> [AIM]: Recast the material from the line with "Where should I click to: Select" up to and including the line with "(x=122, y=102)" as a JSON list of strings, one string per line, leaving out blank lines and the pictures.

> [AVAILABLE DATA]:
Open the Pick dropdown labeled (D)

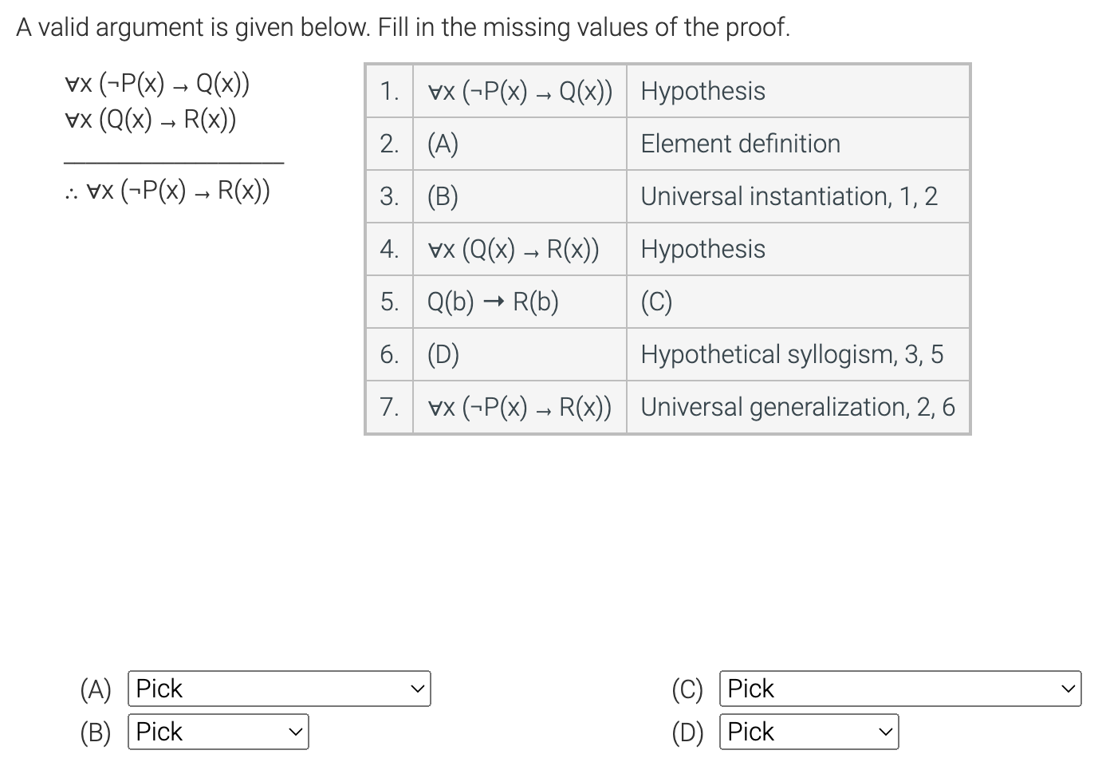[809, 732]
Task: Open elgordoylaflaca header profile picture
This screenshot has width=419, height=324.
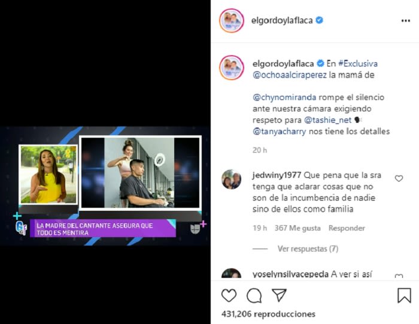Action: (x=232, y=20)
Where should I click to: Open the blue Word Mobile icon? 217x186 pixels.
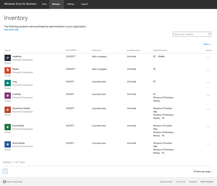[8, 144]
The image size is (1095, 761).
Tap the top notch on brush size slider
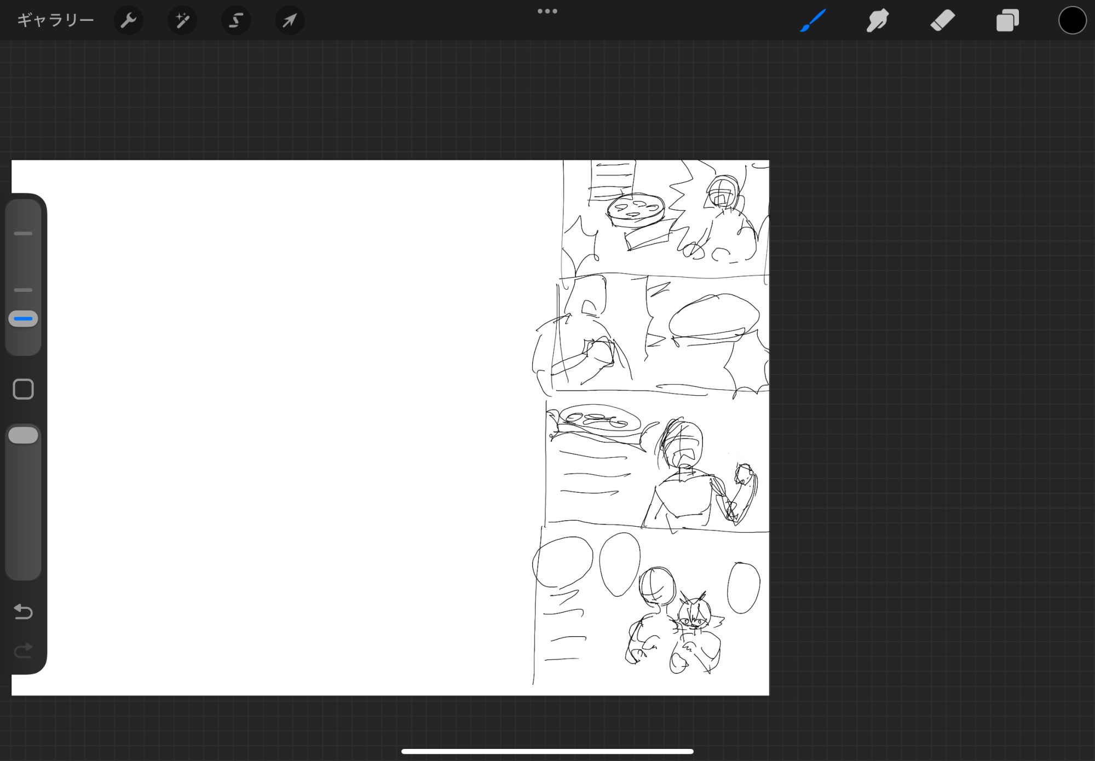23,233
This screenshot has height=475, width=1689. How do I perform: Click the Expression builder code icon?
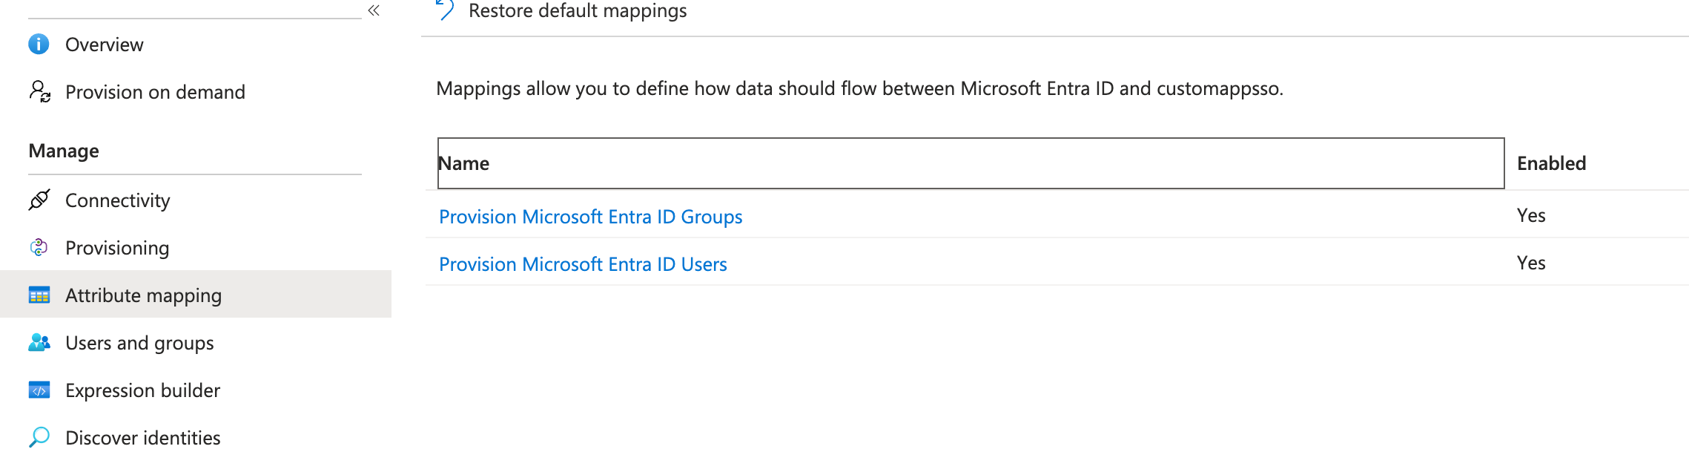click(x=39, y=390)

---

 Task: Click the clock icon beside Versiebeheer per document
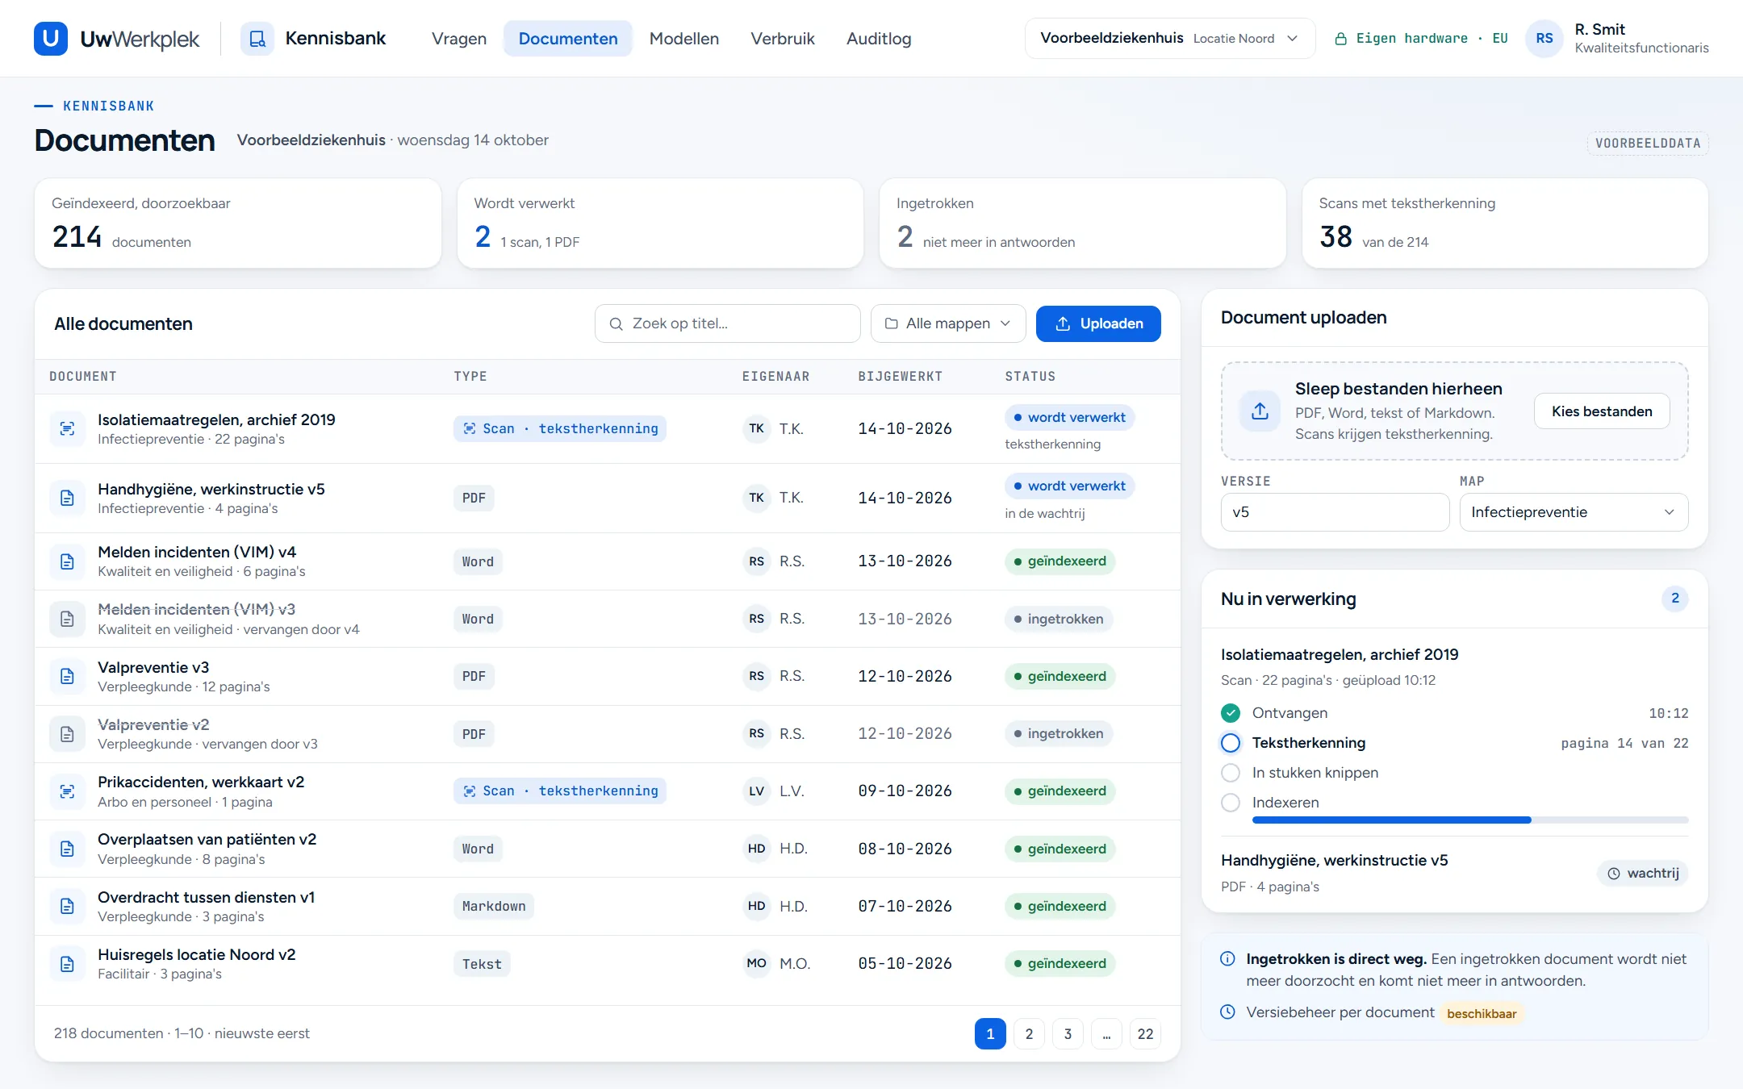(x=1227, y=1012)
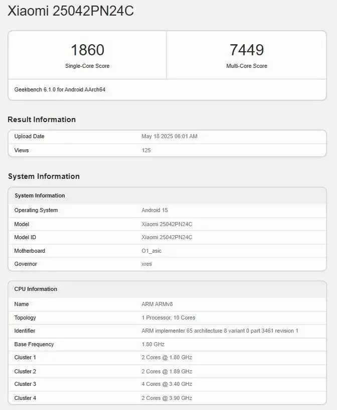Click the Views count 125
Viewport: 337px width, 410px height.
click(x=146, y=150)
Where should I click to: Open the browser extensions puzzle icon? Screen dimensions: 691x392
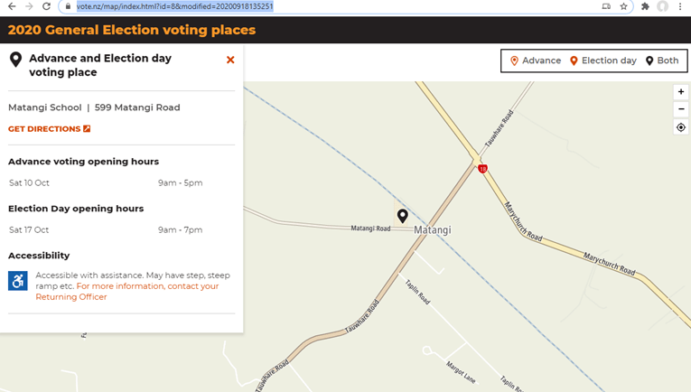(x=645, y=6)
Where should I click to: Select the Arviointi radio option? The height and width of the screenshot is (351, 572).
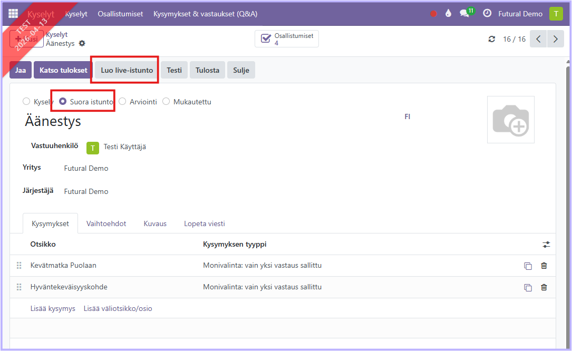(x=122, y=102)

---

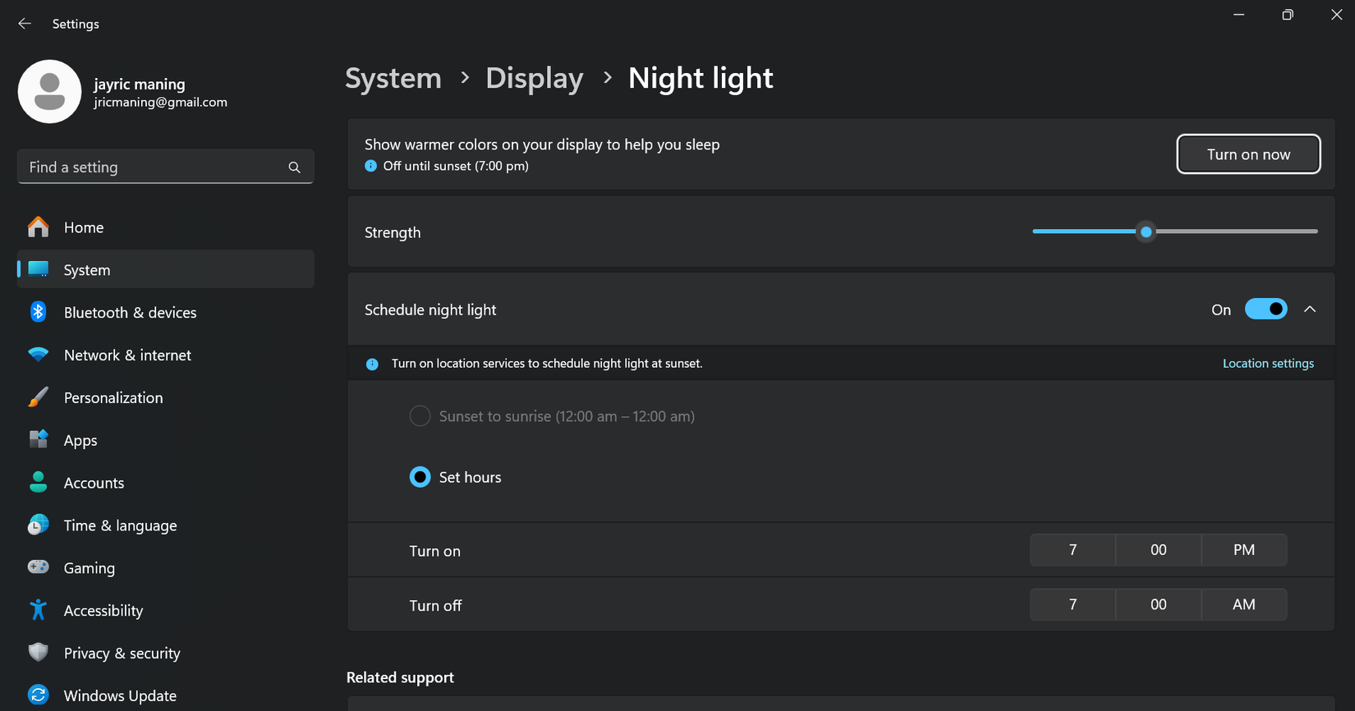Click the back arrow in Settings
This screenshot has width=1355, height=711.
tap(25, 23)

> [FINAL RESULT]:
[
  "Where should I click to: Select the Arviointi radio option? The height and width of the screenshot is (351, 572).",
  "(x=122, y=102)"
]